Dataset records.
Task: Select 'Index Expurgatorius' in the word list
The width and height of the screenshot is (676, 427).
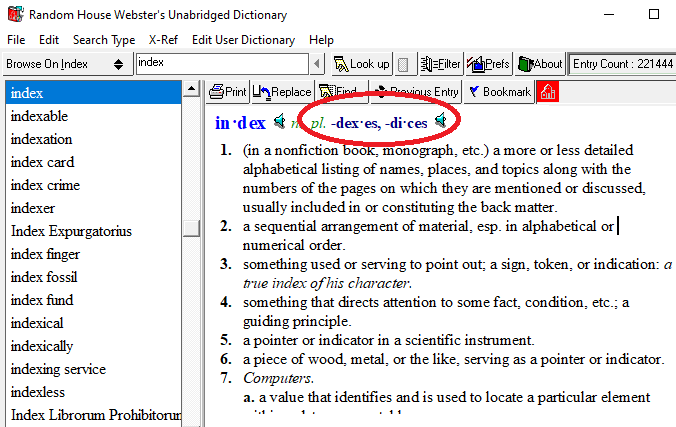Action: tap(71, 231)
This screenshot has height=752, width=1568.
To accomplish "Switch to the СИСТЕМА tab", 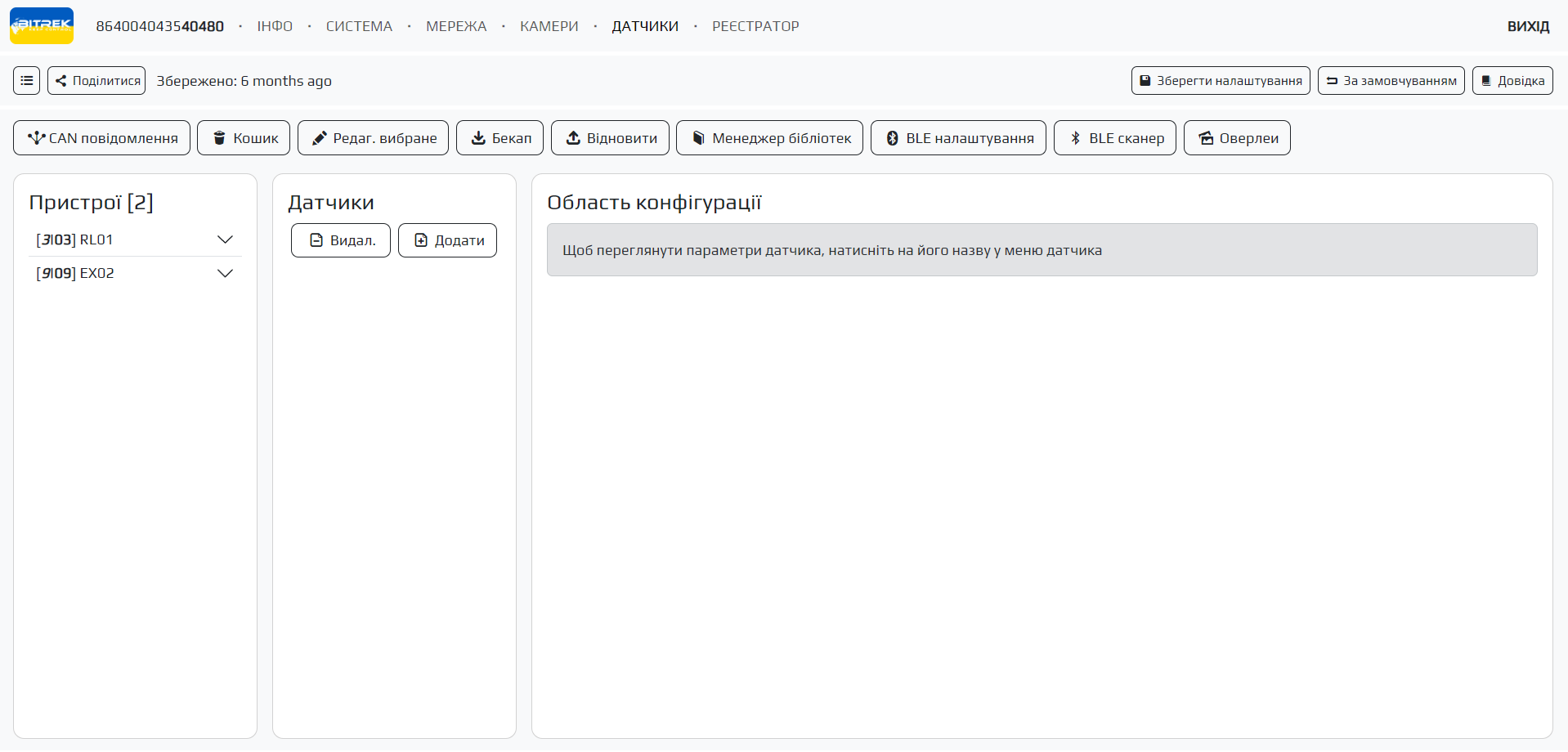I will click(x=359, y=26).
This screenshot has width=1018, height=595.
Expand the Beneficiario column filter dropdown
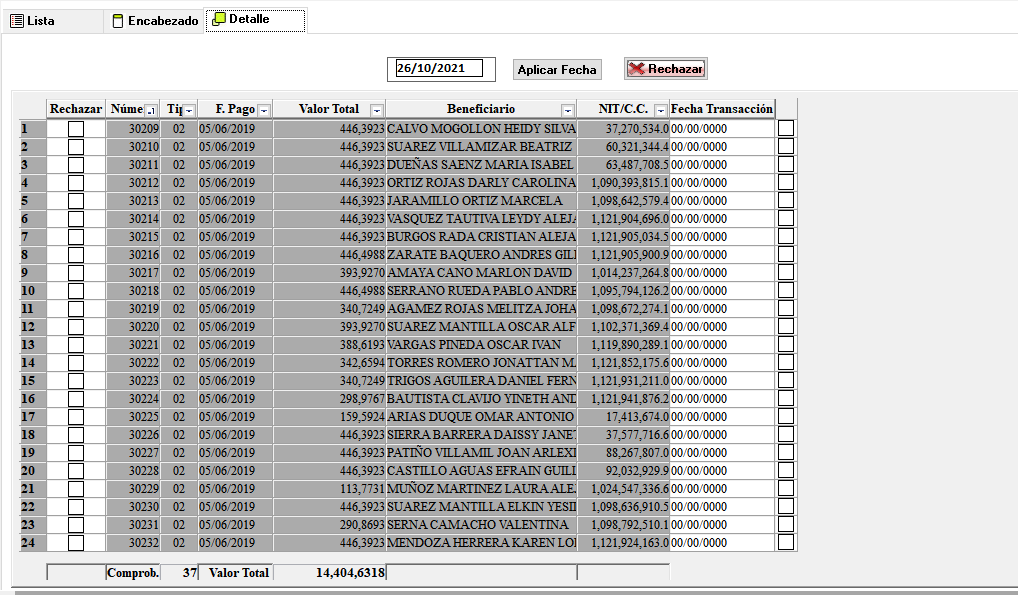tap(568, 110)
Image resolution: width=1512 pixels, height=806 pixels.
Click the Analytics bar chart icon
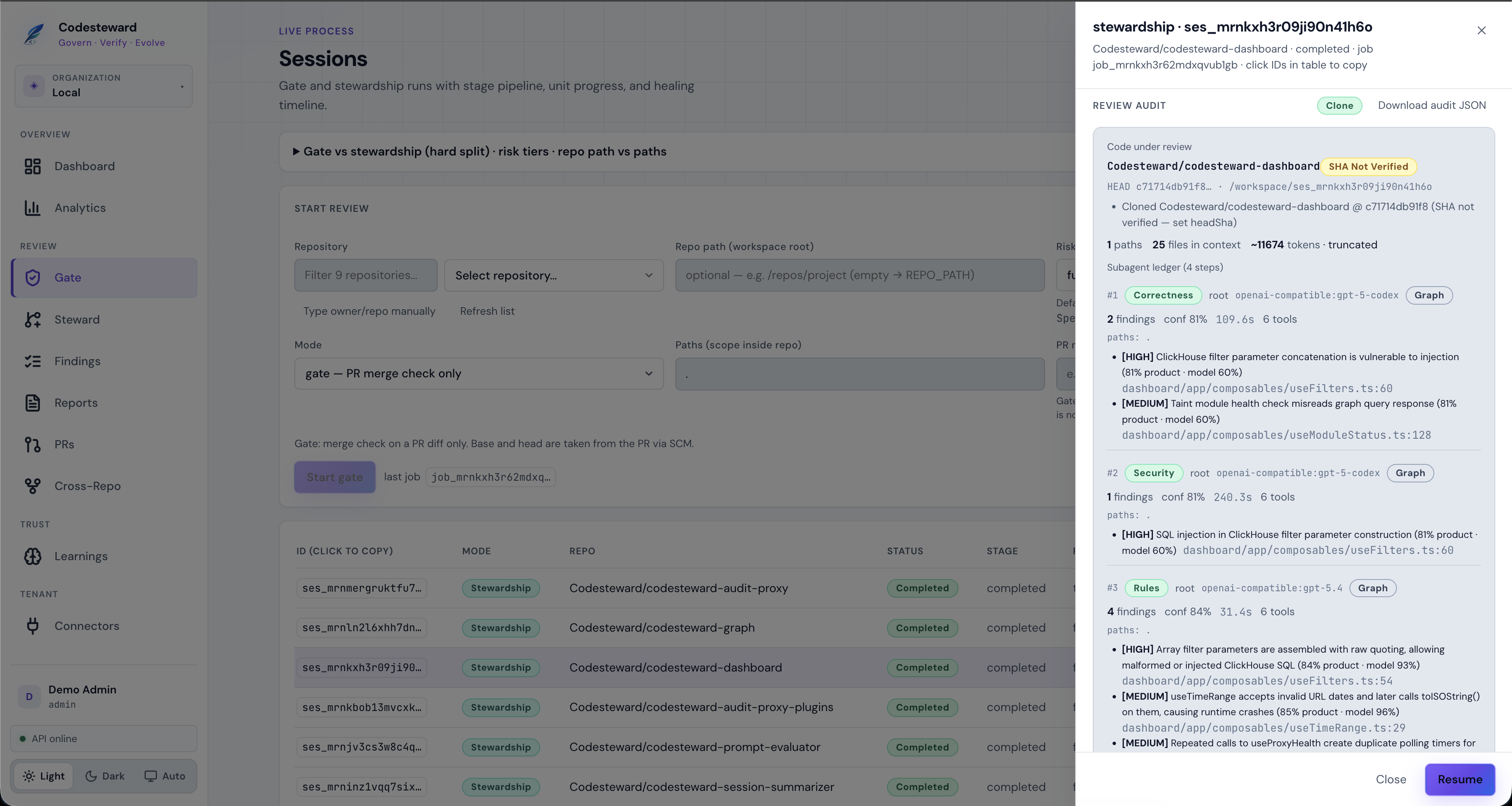tap(32, 208)
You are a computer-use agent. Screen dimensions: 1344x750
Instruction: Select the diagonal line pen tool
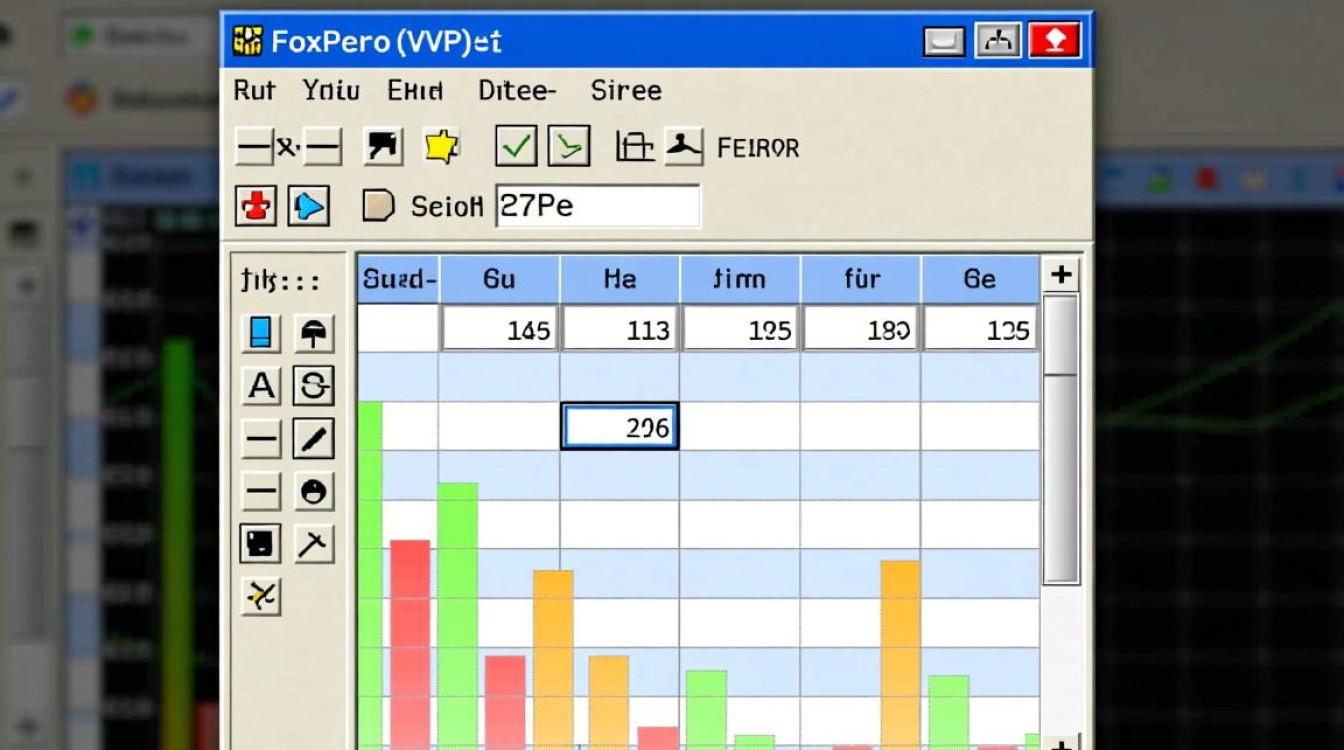(x=313, y=439)
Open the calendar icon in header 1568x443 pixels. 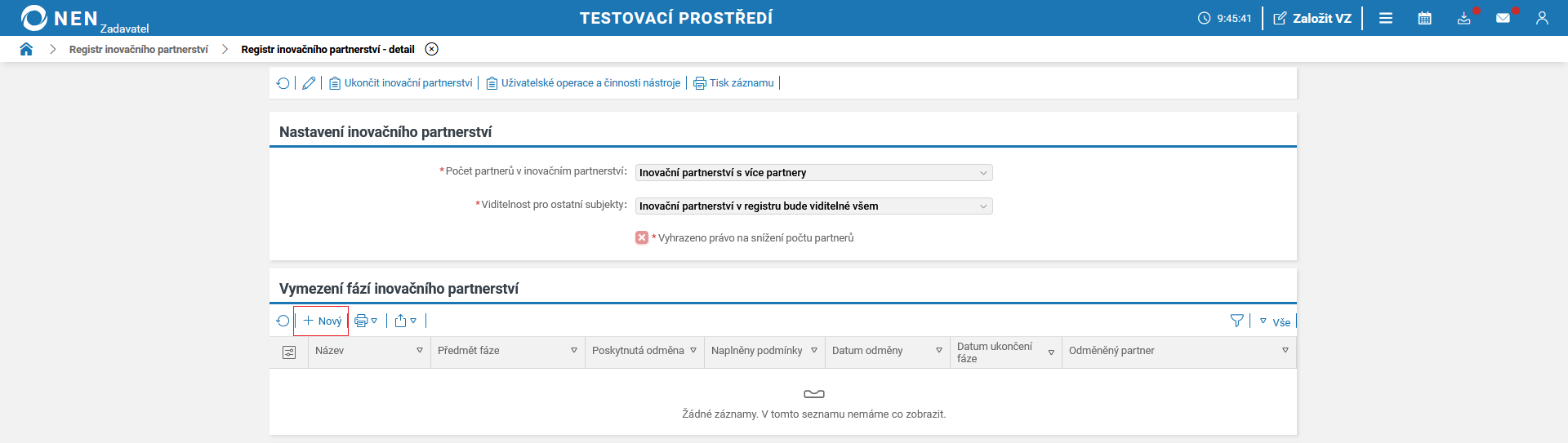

Work item. Every line of the material above that has the string "This" needs pulling out.

Answer space.
This screenshot has height=752, width=1568.
This screenshot has width=1018, height=595.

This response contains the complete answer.